La commission d'enquête a été créée à la demande du groupe Les Républicains, dont il fait partie, en vue d'identifier ce que ses membres ont appelé « les dysfonctionnements et les manquements de la politique pénitentiaire française », constatés de longue date mais que les pouvoirs publics peinent à corriger. Nous nous sommes fixé un vaste cadre d'investigation qui vous a été communiqué.
Nous clôturons avec vous une longue séquence de sept auditions et tables rondes consacrées à la réinsertion par le travail en prison, la formation professionnelle et l'employabilité des détenus. Les membres de la commission d'enquête suivent les questions carcérales de longue date et sont donc sensibilisés à la thématique de l'emploi en prison.
Voilà deux semaines, aux Baumettes, plusieurs d'entre nous ont eu l'occasion de voir travailler les détenus dans les ateliers de couture et de dessin assisté par ordinateur. Il nous a été possible d'échanger librement avec certains d'entre eux. Après avoir auditionné l'ATIGIP – Agence du travail d'intérêt général et de l'insertion professionnelle des personnes placées sous main de justice –, plusieurs chercheurs universitaires, un président de région, l'AFPA – Agence nationale pour la formation professionnelle des adultes –, des employeurs et Pôle emploi, nous souhaitons que vous nous expliquiez les actions menées par votre association afin de favoriser le retour à l'emploi des probationnaires.

Données de l'exercice:
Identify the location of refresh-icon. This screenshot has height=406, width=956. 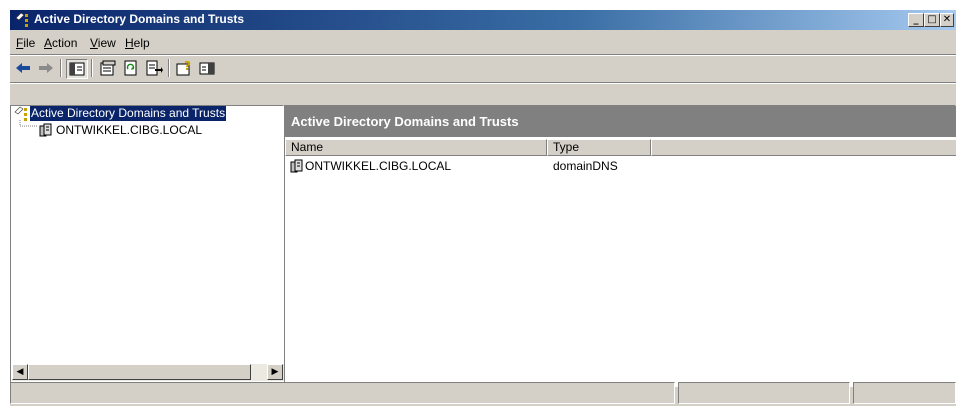
(131, 68).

Consigne 1:
Répondez aux questions suivantes à partir du texte fourni.
(a) À la demande de quel groupe la commission d'enquête a-t-elle été créée ?
(b) Combien d'auditions et de tables rondes compte la séquence que la commission clôture ?
(c) Dans quels ateliers plusieurs membres ont-ils vu travailler les détenus aux Baumettes ?
Consigne 2: Recopiez mot pour mot le passage du texte fourni qui va de « Nous clôturons avec » jusqu'à « l'emploi en prison. » inclus.

Réponse attendue 1:
(a) Le groupe Les Républicains.
(b) Sept.
(c) Les ateliers de couture et de dessin assisté par ordinateur.

Réponse attendue 2:
Nous clôturons avec vous une longue séquence de sept auditions et tables rondes consacrées à la réinsertion par le travail en prison, la formation professionnelle et l'employabilité des détenus. Les membres de la commission d'enquête suivent les questions carcérales de longue date et sont donc sensibilisés à la thématique de l'emploi en prison.